▶ _GIVEN TASK_
Arrange every line of the material below as a numbered list, leaving out blank lines and the pictures.

──────── RECORDS TO PROCESS

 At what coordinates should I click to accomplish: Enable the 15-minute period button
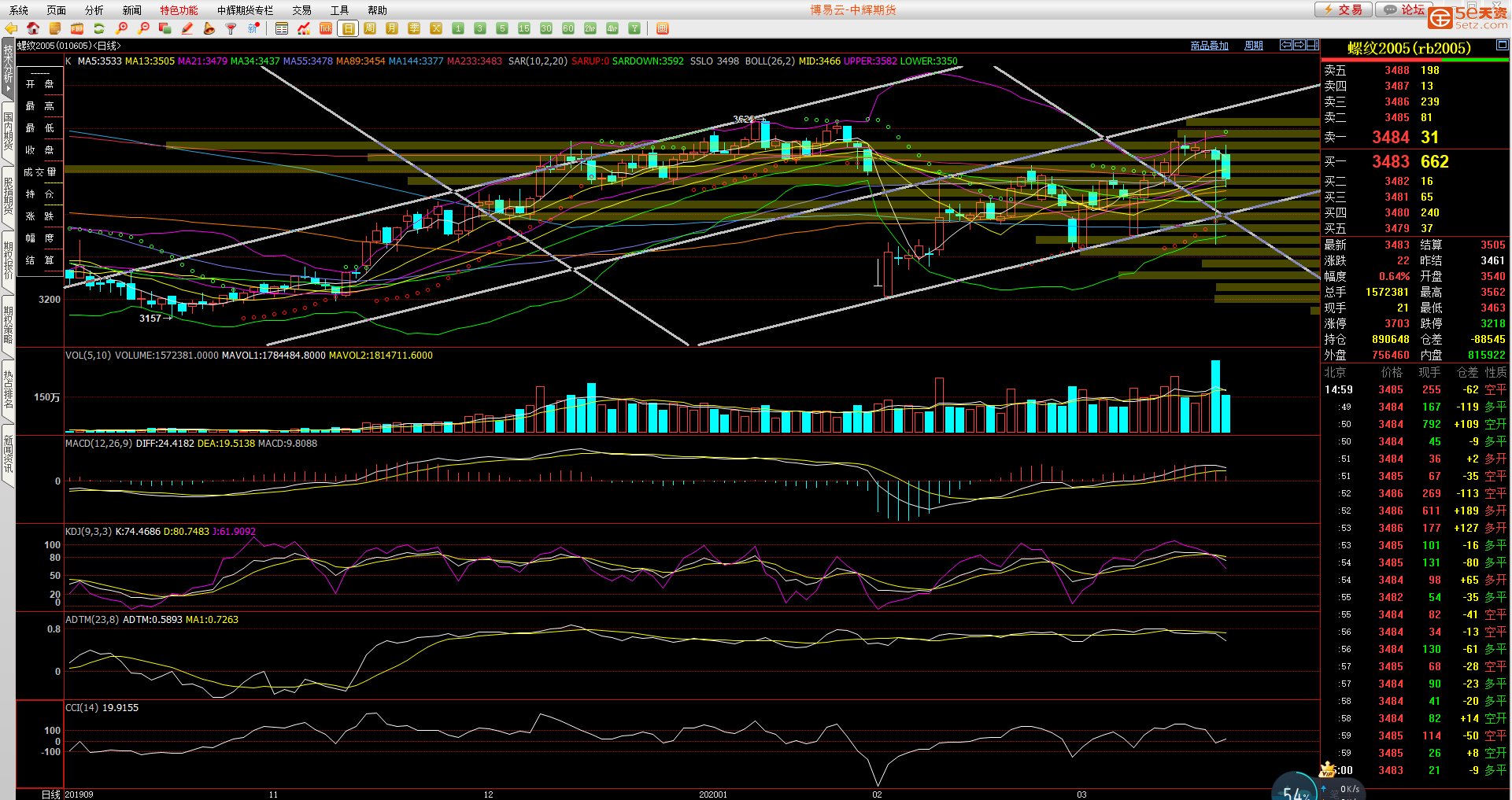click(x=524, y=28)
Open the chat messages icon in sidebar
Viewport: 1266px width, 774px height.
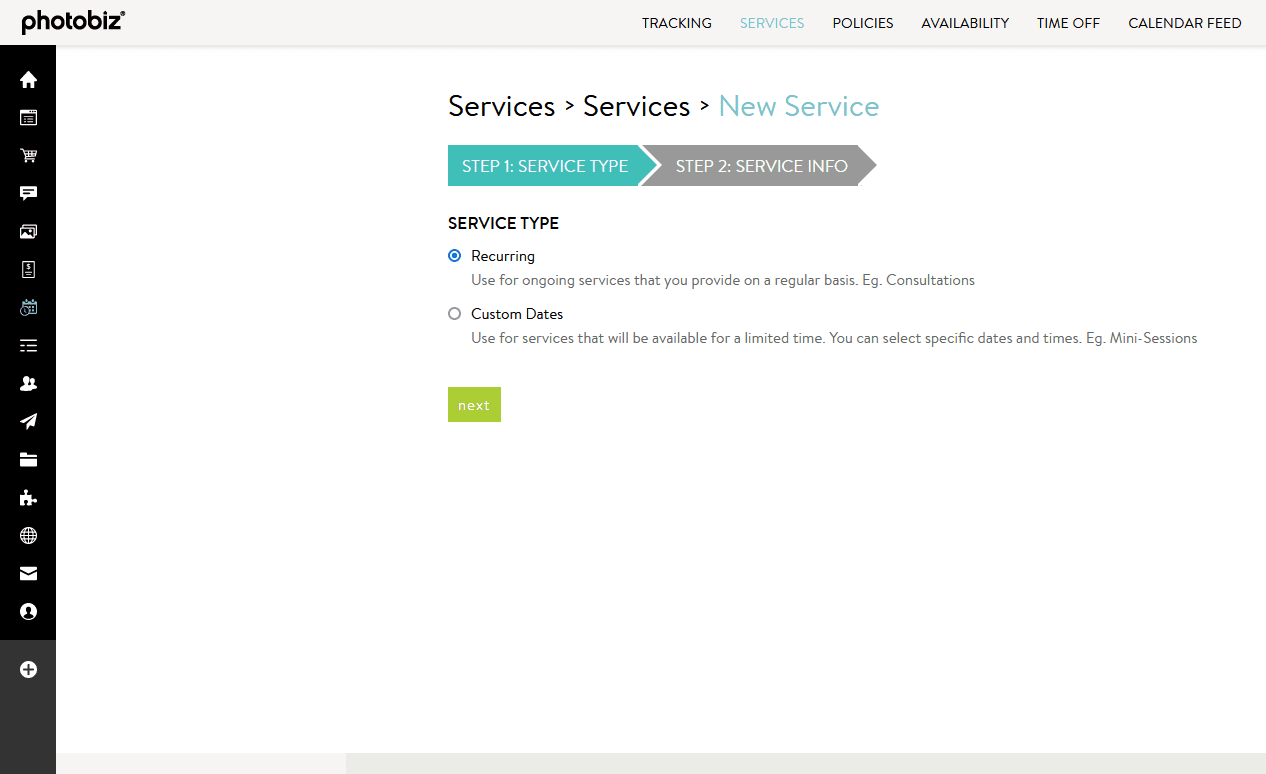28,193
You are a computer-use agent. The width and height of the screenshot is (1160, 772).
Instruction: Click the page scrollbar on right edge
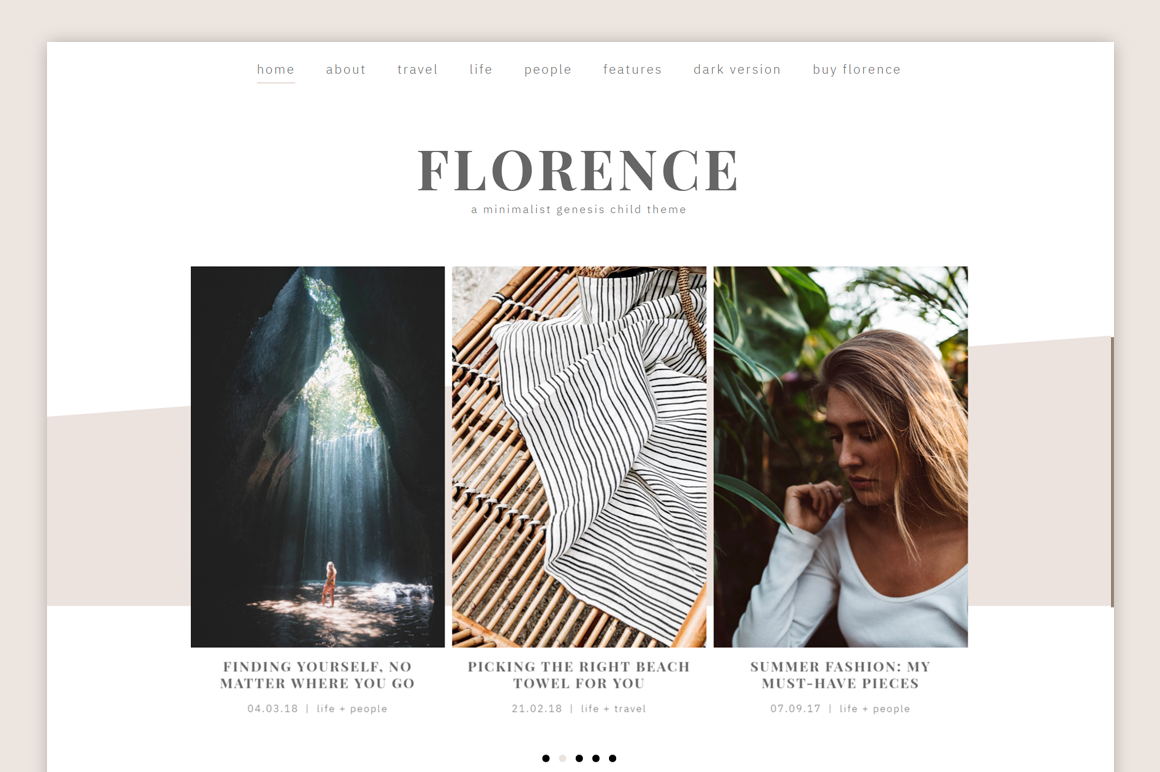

────────────────

▶ _RESULT OF THIS TASK_
1.  At what coordinates should I click to accomplish: Enable the 15-minute period button
2. click(x=524, y=28)
3. Open the chat messages icon in sidebar
4. Viewport: 1266px width, 774px height.
5. 28,193
6. You are a computer-use agent. The width and height of the screenshot is (1160, 772).
7. Instruction: Click the page scrollbar on right edge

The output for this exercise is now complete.